Doing so would require reading and writing back only \(MN\) bytes, so we could
expect a theoretical speed-up of ~4x (i.e., \((8MN + 4M) / 2MN\)).
The torch.jit.script flags aims to perform this kind of “kernel fusion” automatically
but, as we will see later, it is still far from ideal.
Compute Kernel¶
Our softmax kernel works as follows: each program loads a set of rows of the input matrix X strided by number of programs, normalizes it and writes back the result to the output Y.
Note that one important limitation of Triton is that each block must have a power-of-two number of elements, so we need to internally “pad” each row and guard the memory operations properly if we want to handle any possible input shapes:
@triton.jit
def softmax_kernel(output_ptr, input_ptr, input_row_stride, output_row_stride, n_rows, n_cols, BLOCK_SIZE: tl.constexpr,
num_stages: tl.constexpr):
# starting row of the program
row_start = tl.program_id(0)
row_step = tl.num_programs(0)
for row_idx in tl.range(row_start, n_rows, row_step, num_stages=num_stages):
# The stride represents how much we need to increase the pointer to advance 1 row
row_start_ptr = input_ptr + row_idx * input_row_stride
# The block size is the next power of two greater than n_cols, so we can fit each
# row in a single block
col_offsets = tl.arange(0, BLOCK_SIZE)
input_ptrs = row_start_ptr + col_offsets
# Load the row into SRAM, using a mask since BLOCK_SIZE may be > than n_cols
mask = col_offsets < n_cols
row = tl.load(input_ptrs, mask=mask, other=-float('inf'))
# Subtract maximum for numerical stability
row_minus_max = row - tl.max(row, axis=0)
# Note that exponentiation in Triton is fast but approximate (i.e., think __expf in CUDA)
numerator = tl.exp(row_minus_max)
denominator = tl.sum(numerator, axis=0)
softmax_output = numerator / denominator
# Write back output to DRAM
output_row_start_ptr = output_ptr + row_idx * output_row_stride
output_ptrs = output_row_start_ptr + col_offsets
tl.store(output_ptrs, softmax_output, mask=mask)
We can create a helper function that enqueues the kernel and its (meta-)arguments for any given input tensor.
properties = driver.active.utils.get_device_properties(DEVICE.index)
NUM_SM = properties["multiprocessor_count"]
NUM_REGS = properties["max_num_regs"]
SIZE_SMEM = properties["max_shared_mem"]
WARP_SIZE = properties["warpSize"]
target = triton.runtime.driver.active.get_current_target()
kernels = {}
def softmax(x):
n_rows, n_cols = x.shape
# The block size of each loop iteration is the smallest power of two greater than the number of columns in `x`
BLOCK_SIZE = triton.next_power_of_2(n_cols)
# Another trick we can use is to ask the compiler to use more threads per row by
# increasing the number of warps (`num_warps`) over which each row is distributed.
# You will see in the next tutorial how to auto-tune this value in a more natural
# way so you don't have to come up with manual heuristics yourself.
num_warps = 8
# Number of software pipelining stages.
num_stages = 4 if SIZE_SMEM > 200000 else 2
# Allocate output
y = torch.empty_like(x)
# pre-compile kernel to get register usage and compute thread occupancy.
kernel = softmax_kernel.warmup(y, x, x.stride(0), y.stride(0), n_rows, n_cols, BLOCK_SIZE=BLOCK_SIZE,
num_stages=num_stages, num_warps=num_warps, grid=(1, ))
kernel._init_handles()
n_regs = kernel.n_regs
size_smem = kernel.metadata.shared
if is_hip():
# NUM_REGS represents the number of regular purpose registers.

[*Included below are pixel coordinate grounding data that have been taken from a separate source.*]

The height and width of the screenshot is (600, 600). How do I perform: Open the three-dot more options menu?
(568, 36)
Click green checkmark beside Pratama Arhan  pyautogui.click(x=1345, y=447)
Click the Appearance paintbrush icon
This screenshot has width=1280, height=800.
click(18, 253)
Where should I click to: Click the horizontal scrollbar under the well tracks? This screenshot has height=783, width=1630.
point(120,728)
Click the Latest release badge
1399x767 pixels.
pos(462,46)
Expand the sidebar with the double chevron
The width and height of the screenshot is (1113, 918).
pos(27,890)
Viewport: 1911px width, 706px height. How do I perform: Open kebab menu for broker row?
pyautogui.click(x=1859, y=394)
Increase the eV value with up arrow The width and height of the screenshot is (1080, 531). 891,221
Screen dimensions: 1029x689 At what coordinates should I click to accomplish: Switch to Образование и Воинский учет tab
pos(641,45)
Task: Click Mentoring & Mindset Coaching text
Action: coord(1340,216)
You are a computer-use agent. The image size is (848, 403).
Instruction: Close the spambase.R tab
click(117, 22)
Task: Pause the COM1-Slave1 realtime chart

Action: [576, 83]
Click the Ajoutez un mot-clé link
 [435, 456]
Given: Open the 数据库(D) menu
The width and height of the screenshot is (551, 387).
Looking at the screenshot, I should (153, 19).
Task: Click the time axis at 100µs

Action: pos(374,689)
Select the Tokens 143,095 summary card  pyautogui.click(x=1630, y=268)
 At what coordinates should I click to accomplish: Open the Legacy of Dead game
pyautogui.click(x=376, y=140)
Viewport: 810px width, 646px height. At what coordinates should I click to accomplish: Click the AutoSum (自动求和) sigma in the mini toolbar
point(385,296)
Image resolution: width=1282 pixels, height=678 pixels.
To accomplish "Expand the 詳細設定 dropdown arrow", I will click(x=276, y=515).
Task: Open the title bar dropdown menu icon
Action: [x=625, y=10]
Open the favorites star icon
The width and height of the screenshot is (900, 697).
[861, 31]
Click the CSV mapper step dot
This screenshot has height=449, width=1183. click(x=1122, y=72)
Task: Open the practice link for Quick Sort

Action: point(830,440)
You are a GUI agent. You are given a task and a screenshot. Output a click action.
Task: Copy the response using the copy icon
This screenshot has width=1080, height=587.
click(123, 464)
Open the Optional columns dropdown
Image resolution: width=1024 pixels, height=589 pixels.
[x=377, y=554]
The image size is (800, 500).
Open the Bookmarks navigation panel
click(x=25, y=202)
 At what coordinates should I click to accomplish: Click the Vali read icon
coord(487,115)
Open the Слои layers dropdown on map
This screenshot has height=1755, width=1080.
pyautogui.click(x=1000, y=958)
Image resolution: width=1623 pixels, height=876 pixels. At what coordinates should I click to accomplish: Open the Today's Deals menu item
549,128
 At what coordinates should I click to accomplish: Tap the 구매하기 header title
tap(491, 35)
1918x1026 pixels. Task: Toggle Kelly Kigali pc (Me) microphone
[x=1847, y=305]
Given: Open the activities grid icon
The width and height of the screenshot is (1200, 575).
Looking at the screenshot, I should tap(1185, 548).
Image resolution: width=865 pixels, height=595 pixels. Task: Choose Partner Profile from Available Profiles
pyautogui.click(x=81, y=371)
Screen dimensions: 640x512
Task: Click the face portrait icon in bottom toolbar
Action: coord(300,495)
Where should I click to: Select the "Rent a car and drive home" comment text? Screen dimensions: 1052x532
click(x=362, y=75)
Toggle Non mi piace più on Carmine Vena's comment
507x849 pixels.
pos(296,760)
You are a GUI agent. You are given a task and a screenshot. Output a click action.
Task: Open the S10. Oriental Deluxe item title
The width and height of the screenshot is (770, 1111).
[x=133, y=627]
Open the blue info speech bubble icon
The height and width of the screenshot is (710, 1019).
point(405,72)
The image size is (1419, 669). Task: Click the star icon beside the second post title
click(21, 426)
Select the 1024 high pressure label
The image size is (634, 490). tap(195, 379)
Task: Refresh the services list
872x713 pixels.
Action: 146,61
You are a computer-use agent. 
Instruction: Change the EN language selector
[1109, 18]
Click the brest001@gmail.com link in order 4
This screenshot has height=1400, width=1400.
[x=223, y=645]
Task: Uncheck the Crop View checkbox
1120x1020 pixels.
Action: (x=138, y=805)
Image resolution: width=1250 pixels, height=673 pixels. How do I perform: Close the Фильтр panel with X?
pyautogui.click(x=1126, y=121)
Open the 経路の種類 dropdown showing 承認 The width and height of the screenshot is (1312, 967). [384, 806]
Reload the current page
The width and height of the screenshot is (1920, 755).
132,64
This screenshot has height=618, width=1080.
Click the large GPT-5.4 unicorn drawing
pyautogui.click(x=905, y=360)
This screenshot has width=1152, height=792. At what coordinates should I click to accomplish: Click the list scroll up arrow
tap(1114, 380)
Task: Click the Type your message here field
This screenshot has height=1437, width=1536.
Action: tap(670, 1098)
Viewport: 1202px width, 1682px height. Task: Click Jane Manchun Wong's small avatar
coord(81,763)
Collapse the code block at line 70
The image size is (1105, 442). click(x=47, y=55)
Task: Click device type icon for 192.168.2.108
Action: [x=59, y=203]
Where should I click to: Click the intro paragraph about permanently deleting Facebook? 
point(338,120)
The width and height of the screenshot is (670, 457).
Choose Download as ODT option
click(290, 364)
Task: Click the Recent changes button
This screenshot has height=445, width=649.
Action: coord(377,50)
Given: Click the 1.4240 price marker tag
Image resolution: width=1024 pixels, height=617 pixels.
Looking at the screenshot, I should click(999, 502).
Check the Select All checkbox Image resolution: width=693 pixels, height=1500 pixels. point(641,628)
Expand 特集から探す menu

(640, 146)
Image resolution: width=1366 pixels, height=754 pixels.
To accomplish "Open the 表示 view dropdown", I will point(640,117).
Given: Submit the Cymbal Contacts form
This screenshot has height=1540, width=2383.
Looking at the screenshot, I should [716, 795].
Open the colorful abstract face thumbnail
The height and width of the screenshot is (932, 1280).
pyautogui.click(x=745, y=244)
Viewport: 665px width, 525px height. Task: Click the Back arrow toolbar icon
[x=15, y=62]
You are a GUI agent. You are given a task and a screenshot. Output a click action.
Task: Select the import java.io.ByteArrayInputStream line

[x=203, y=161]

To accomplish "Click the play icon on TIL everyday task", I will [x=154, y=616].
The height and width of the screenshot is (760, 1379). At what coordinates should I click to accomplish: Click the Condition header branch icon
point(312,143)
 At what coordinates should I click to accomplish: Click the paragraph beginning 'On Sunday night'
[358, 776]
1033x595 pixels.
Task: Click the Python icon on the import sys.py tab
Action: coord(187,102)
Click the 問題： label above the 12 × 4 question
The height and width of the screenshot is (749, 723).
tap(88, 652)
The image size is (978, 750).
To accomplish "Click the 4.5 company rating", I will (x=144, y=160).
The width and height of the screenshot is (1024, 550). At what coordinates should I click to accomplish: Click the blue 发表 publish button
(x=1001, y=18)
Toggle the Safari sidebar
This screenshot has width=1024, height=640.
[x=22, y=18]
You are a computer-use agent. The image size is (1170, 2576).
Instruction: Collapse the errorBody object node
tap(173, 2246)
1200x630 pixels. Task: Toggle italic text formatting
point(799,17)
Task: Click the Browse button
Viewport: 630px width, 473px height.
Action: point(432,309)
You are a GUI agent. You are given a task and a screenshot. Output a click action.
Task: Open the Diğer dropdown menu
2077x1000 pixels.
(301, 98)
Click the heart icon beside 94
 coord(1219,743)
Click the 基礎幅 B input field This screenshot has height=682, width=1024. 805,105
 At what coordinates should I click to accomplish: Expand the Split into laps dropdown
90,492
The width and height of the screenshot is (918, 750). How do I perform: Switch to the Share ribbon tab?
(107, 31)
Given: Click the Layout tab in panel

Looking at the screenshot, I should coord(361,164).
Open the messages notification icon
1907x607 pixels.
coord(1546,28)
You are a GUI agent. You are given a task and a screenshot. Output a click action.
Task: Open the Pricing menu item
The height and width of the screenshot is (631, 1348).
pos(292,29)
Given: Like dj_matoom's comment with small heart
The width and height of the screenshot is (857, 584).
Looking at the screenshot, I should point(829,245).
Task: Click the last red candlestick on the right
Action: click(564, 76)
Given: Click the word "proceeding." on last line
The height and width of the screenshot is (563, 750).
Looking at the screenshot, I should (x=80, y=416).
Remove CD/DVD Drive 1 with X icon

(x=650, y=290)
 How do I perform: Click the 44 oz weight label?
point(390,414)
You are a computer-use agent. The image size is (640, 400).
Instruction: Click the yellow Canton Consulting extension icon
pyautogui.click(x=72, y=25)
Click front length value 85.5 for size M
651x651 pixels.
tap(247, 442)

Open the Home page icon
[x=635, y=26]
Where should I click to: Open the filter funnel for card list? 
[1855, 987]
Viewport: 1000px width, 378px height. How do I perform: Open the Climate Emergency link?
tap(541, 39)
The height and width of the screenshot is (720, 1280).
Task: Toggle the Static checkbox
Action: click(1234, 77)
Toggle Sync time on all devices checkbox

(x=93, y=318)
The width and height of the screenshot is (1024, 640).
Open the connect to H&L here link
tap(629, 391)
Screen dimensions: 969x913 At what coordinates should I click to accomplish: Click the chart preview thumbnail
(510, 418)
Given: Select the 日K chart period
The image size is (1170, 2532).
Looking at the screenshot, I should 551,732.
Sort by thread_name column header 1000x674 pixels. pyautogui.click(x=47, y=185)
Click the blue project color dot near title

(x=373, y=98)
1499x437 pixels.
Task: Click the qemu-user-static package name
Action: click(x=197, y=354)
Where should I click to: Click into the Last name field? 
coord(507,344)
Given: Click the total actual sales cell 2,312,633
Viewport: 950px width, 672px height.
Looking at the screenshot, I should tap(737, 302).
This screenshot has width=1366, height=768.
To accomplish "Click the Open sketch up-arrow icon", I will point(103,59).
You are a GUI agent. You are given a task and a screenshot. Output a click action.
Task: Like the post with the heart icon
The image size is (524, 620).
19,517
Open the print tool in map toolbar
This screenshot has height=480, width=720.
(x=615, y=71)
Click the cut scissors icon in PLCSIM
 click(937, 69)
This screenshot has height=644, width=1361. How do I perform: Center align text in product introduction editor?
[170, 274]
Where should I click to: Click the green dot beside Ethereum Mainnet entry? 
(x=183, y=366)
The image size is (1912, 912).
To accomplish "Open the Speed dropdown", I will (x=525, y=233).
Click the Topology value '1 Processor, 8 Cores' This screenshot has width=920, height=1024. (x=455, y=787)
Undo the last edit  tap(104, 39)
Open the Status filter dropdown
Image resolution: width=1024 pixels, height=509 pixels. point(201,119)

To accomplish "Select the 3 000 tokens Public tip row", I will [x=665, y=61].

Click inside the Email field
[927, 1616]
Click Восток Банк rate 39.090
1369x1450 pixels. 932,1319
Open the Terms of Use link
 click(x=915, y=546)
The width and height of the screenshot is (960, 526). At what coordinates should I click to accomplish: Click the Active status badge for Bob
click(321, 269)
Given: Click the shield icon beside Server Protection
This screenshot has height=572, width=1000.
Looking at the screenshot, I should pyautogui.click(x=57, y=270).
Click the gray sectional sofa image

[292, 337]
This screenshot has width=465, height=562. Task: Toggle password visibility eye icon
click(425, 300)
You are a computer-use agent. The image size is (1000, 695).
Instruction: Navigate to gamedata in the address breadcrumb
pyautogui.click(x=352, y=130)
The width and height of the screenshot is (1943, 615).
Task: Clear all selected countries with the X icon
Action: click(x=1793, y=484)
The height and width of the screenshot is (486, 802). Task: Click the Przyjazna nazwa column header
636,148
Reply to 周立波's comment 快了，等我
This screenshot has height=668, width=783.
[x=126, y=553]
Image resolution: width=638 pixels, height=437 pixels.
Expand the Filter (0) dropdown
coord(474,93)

On CDNA architectures this is half of all registers available.
# However, this is not always the case. In most cases all registers can be used as regular purpose registers.
# ISA SECTION (3.6.4 for CDNA3)
# VGPRs are allocated out of two pools: regular VGPRs and accumulation VGPRs. Accumulation VGPRs are used
# with matrix VALU instructions, and can also be loaded directly from memory. A wave may have up to 512 total
# VGPRs, 256 of each type. When a wave has fewer than 512 total VGPRs, the number of each type is flexible - it is
# not required to be equal numbers of both types.
NUM_GPRS = NUM_REGS
if is_cdna():
NUM_GPRS = NUM_REGS * 2
# MAX_NUM_THREADS represents maximum number of resident threads per multi-processor.
# When we divide this number with WARP_SIZE we get maximum number of waves that can
# execute on a CU (multi-processor) in parallel.
MAX_NUM_THREADS = properties["max_threads_per_sm"]
max_num_waves = MAX_NUM_THREADS // WARP_SIZE
occupancy = min(NUM_GPRS // WARP_SIZE // n_regs, max_num_waves) // num_warps
else:
occupancy = NUM_REGS // (n_regs * WARP_SIZE * num_warps)
occupancy = min(occupancy, SIZE_SMEM // size_smem)
num_programs = NUM_SM * occupancy
num_programs = min(num_programs, n_rows)
# Create a number of persistent programs.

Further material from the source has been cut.